I love buying dividend stocks. Not only do they have the potential to grow over time, but more importantly, they earn reliable passive income. Real estate investment trusts (REITs) are my favorite type of dividend stock to buy because they are required to pay at least 90% of taxable income in dividends, earning more income than a traditional dividend stock can offer.

Right now, there are a ton of high-quality REITs that are trading for a major discount due to market volatility. EPR Properties (EPR 1.36%Medical Properties Trust (MPW 2.42%and Simon Property Group (SPG 0.80% all have dividend yields of 6% or more right now — close to three times more than the dividend return of the S&P 500† If you love dividends like me, here’s why right now is the perfect opportunity to stock up on these top real estate stocks.

1. EPR Properties

EPR Properties is a triple net lease REIT, which means it owns and leases a variety of real estate to tenants on a long-term net lease where the tenant is responsible for operating costs and taxes. The company specializes in experiential real estate — think amusement parks, music venues, movie theaters, eat-and-play restaurants, museums, water parks, etc.
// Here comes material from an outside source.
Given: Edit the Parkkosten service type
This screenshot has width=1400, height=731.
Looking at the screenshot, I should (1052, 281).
The stock fell hard at the start of the pandemic — understandably so. People were worried about the future of EPR’s portfolio, which consists of roughly 355 experiential properties in 44 states and Canada. But after two years of lockdowns and self-isolation, and a growing number of vaccinated individuals, the entertainment business is back and booming.

Its adjusted funds from operation (AFFO), an important metric that shows the profitability of a REIT, grew by 120% year over year as of the first quarter of 2022. And the summer should continue to be strong for the company as people work through their pent-up demand for fun. That should push its performance even higher.
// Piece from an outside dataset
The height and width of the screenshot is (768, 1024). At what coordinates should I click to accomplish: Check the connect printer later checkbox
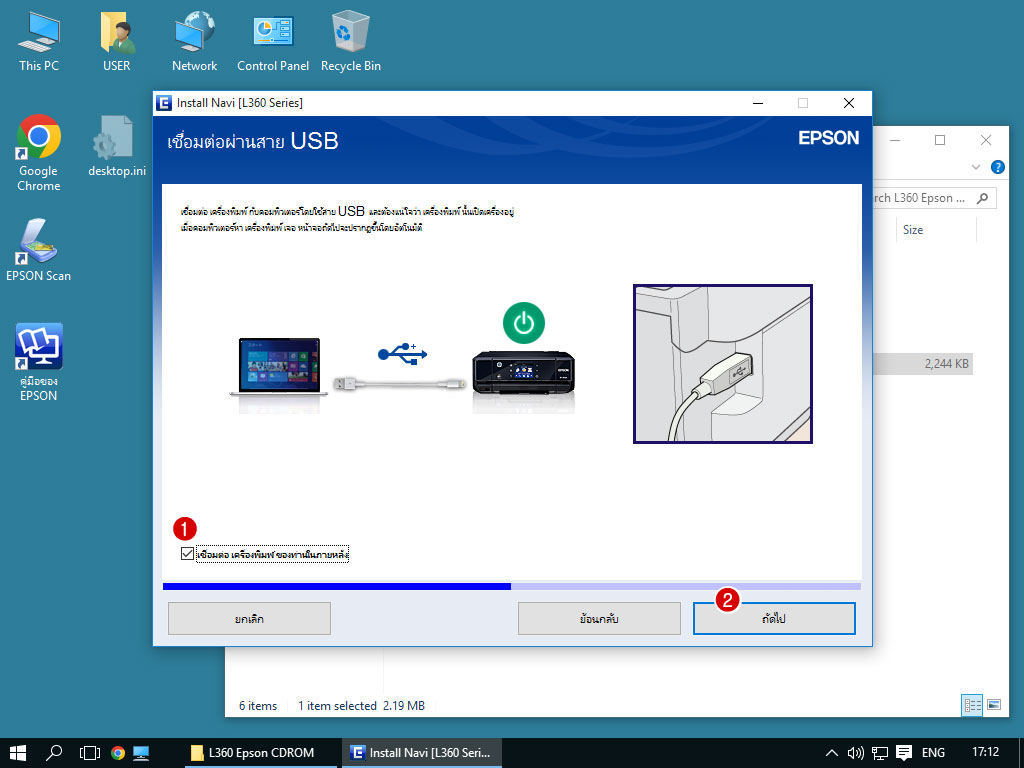pos(187,553)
Its share prices haven’t caught up with its current performance, as it’s still down 36% from its pre-pandemic levels. But investors can use this to their advantage by loading up when the market is down and earning a nearly 6% dividend return while they’re at it.

2. Medical Properties Trust

Medical Properties Trust’s name is a pretty clear giveaway for what the company does — it invests, owns, and leases medical properties. Of its 440 healthcare properties, the majority are hospitals, making it the largest hospital operator in the world.
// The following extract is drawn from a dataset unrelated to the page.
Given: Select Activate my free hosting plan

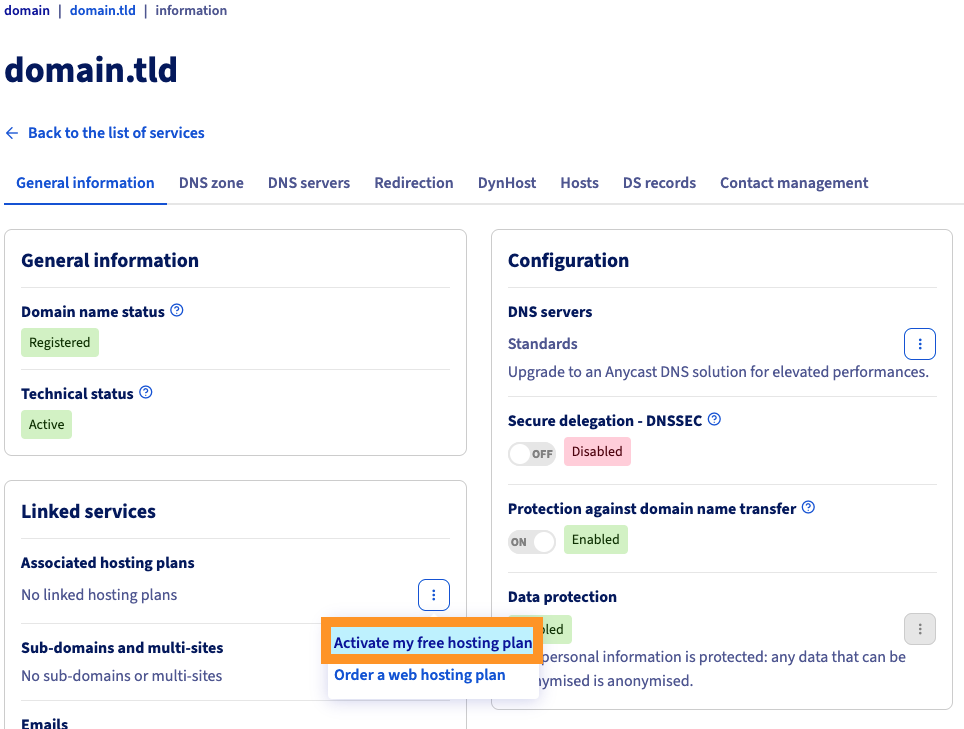Looking at the screenshot, I should (x=432, y=643).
Thanks to lower hospitalization rates due to COVID-19, demand for hospital care has begun to normalize, and so have Medical Properties Trust’s earnings. Its metrics were up notably in the first quarter of 2022, but that was due to the gain from sales and recapture of depreciation, not necessarily higher revenues.

But the great thing is that hospitals are a necessity-based business. People will always need medical care, making its tenant base and its income extremely reliable. The healthcare REIT has increased its portfolio by 122%, growing from $10 billion in assets in 2018 to $22 billion today. And it has maintained nine years of consistent dividend increases, with its current dividend yield sitting at just over 7%.

3. Simon Property Group

Simon Property Group is the largest mall operator in the world, having ownership and interest in over 200 malls and outlet centers in the United States, Asia, and Europe. Malls were the mecca for shopping for decades. But with the rise of e-commerce, interest in malls slowly started to fade. The pandemic squandered what hope remained as major retailer after major retailer filed bankruptcy, eventually leading Simon to purchase a few of its major tenants. But now that the world is reopening, it seems malls are far from dead.

Mall foot traffic is up, and Simon’s occupancy has steadily climbed, now sitting at 93.3%. Despite the positive news, investors don’t seem swayed. Its share price is down nearly 40% from pre-pandemic levels, the major reason for the company’s super-attractive 8% dividend return.

However, one thing investors are failing to realize is that even if malls don’t return to their glory days, Simon has enough capital to be able to pivot. The company has already discussed the idea of ​​turning space into distribution centers or omnichannel solutions. But it’s also finding new innovative ways to make shopping easier for consumers, which should promote higher conversions for its tenants and bring more business to its malls. Either way, its price today is a steal, given the quality of its portfolio and the return of its dividend.